Journal des Parques J-41

Ces simples couilles que je chéris !

Je livre ici un extrait d’un texte encore en cours de rédaction quoique bien avancé, que je diffuserai certainement sur ce site, sous la forme d’un court manifeste dédié au masculin et plus spécifiquement à sa représentation à travers l’image de son sexe et le commentaire qui en est fait. Ce sujet est au coeur de ma vie et de mon travail de longue date. Je l’aborde avec émotion, vigueur et conviction car il revêt une importance considérable pour moi et, je l’imagine et l’espère, pour beaucoup d’hommes. 

Peut-être fera-t-il écho également à l’oreille de femmes touchées et intéressées par les hommes, au delà de l’utilisation qu’elles en font, comme il va de soi dans nos chaleureuses relations humaines et particulièrement, inter-sexes. Bonne lecture.   

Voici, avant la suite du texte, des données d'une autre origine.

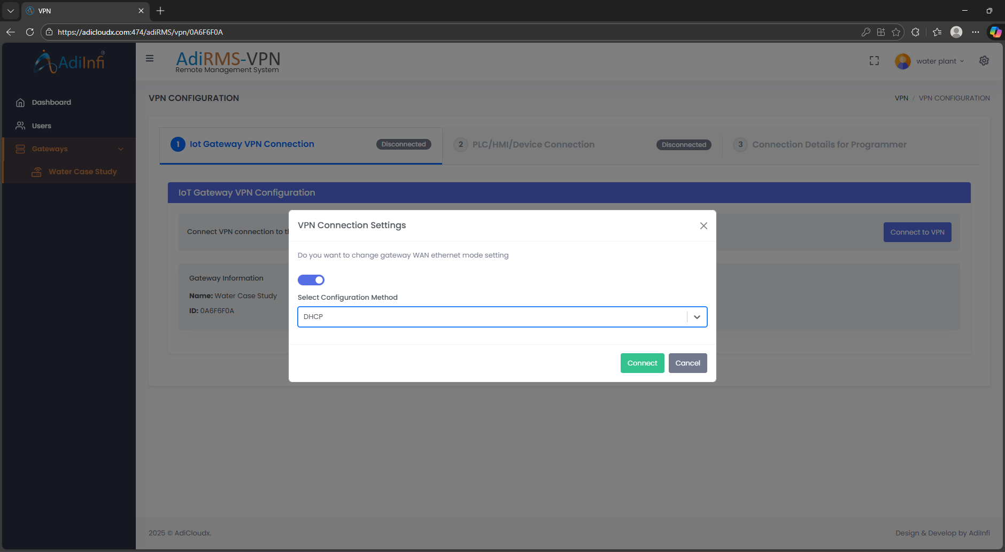Screen dimensions: 1005x552
Task: Open the browser extensions icon
Action: (915, 32)

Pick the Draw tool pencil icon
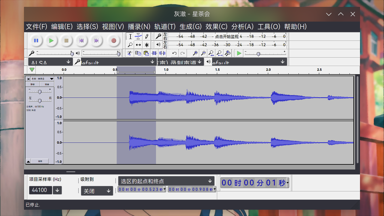(x=147, y=36)
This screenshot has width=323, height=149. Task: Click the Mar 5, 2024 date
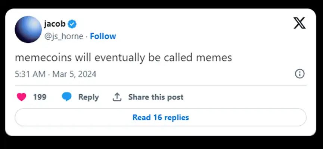[74, 74]
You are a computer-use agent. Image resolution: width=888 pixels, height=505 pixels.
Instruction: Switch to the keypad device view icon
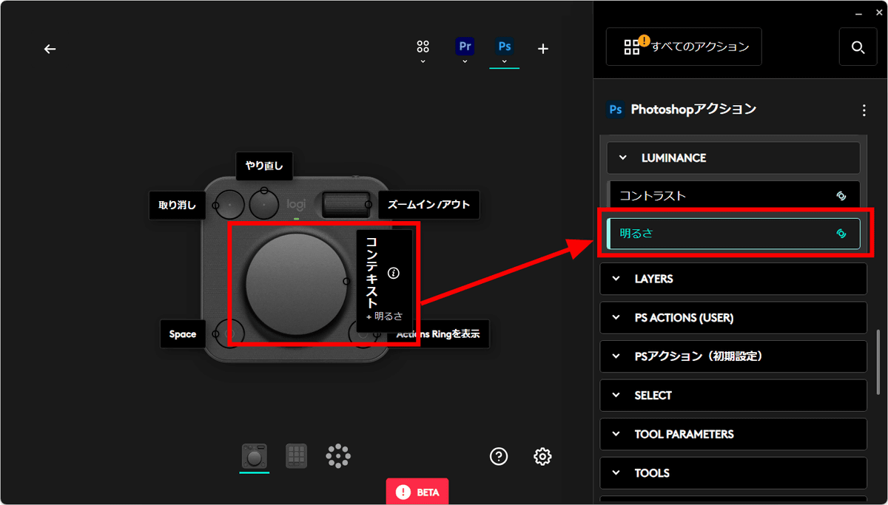[297, 456]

L’image en question n’est pas à l’origine une photo, mais est issue d’un court plan vidéo inséré en ouverture d’une bande annonce diffusée sur le Web pour annoncer ma création prochaine (Les Parques d’attraction – Teaser N°2). Cette image, à l’origine de deux réactions qui déclenchèrent la rédaction de ce texte, est un gros plan de mes testicules, pris seuls. Je veux dire par là, que j’ai maintenu relevé mon pénis pour cadrer et tourner ce plan. J’ai aimé accentuer ainsi la sensation de poids propre à l’image des bourses pendantes et le calme érotisme que leur lent balancement mis en lumière, peut faire surgir.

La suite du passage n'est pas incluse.